Gösteriş için gittiğiniz Umre turlarından istediği verimi alamadınız… Şimdi de benim insanımın acısı üstünde tur düzenliyorsunuz.

Duydum ki birileri üçer beşer ünlüleri toplayıp, deprem bölgesine götürüyormuş. Resmen tatil tur şirketleri gibi, afet bölgesine “tur” düzenliyorlarmış. Ve sıkı durun… Bu turda her şey bedavaymış! Uçak bileti, konaklama, günlük aktiviteler hatta verilecek hediyeler. Ziyaret edilecek yerler, itinayla belirleniyormuş. En güzel fotoğrafların çekileceği AFAD çadır bölgeleri, en renkli aktivitelerin yapılacağı kreş çadırları, en güzel yemeklerin dağıtıldığı aş evleri bir bir seçiliyormuş. Bitti mi? Tabi ki bitmediiii… Hangi çadırların ziyaret edileceği, hangi ailelerin sırtının sıvanacağı, hangi çocukların başı okşanacak belliymiş. Ve buna “Moral Turu” diyorlarmış. Tüm iyi niyetleriyle, tamamen Allah için yapıyorlarmış. Tek dertleri depremzedeler ve onların psikolojileriymiş. İşin aslı astarı; o bölgede bu felaketi yaşayan biri olsam… Annemi, babamı, kardeşimi, evladımı, yakınlarımı kaybetmiş olsam. Michael Jackson ile Zeki Müren mezarından çıkıp gelse, acaba umurum da olur mu? Dönüp bakar mıyım, baksam görür müyüm? Bana gram moral olur mu? Olmaz, o-la-maaazz! Siz insanlarla dalga mı geçiyorsunuz? O düzenlediğiniz turların kime ne faydası var, altında yatan menfaatlerinizi bilmiyor, çözemiyor muyuz? Boşa, beleşe yapmadığınızı… İyilik adı altında bilumum devlet kurum ve kuruluşlarından destek istediğinizi ve aldığınızı... Sponsorluk için kapı kapı dolaştığınızı... Hayır yapıyormuş gibi verdiğiniz pozları, kare kare basına servis ettiğinizi... Böyle bir felaketi kendi kirli emelleriniz için kullanıp unvan, title sahibi olmak için uğraştığınızı… O komik turunuzdaki sözde ünlülerin küçük hesaplarını… Davetinize icabet etmeyenleri de yerin dibine soktuğunuzu, sizce görmüyor muyuz?

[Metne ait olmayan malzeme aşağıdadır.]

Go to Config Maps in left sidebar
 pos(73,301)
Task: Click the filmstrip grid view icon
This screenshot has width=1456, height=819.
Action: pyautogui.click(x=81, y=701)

Ayan beyan görüyoruz işte… Gösteriş için gittiğiniz Umre turlarından istediği verimi alamadınız… Şimdi de benim insanımın acısı üstünde tur düzenliyorsunuz.

Onlar…

Yeter artık, kimse onlara laf etmesin! Susun, durun demesin! Zaten susacakları kadar sustular, duracakları kadar durdular. Siz sesten rahatsız oldunuz, hiç tereddüt etmeden seslerini kıstılar. İstek şarkınızı bilmiyor diye dayak attınız, hatta öldürdünüz! Korona da evine ekmek götüremedi diye canına kıyanlar oldu… Ölen kimdi, merak bile etmediniz! Anlayamadınız! Susan, susturmaya çalıştığınız sadece müzik değil, koca bir sektör. Bırakın! Bırakın da artık ayıplanmadan, kınanmadan, utanmadan, sıkılmadan çalsınlar… Kötü çocuk, günah keçisi ilan edilmeden söylesinler. İşlerini yapsınlar! Yapsınlar ki onlar da yardım kolileri hazırlayabilsin, moral olsunlar onca umutsuza. Günlerdir gülmeyen yüzlere az biraz tebessüm olsunlar. Onları sadece keyfiniz yerine gelip, canınız eğlence çekince hatırlamayın! Unutmayın! İyi gününüzde kötü gününüzde onlar hep yanınızdaydı. Düğün derneğinizde, kutlamanız, doğum gününüzde onlar vardı. Beraber çaldınız felekten o günleri. Efkar basınca, damar şarkıları hep beraber söylediniz. En acı günlerinizde de sizi yalnız bırakmadılar… Ağıtlar, uzun havalarla yanınızdaydılar. Onlar sizi hiiiç yalnız bırakmadı mutsuz da olsalar, hasta da olsalar, yasta da olsalar... Sizi hep sayıp, sevdiler! Gördükleri onca vefasızlığa rağmen, hiç küsmediler!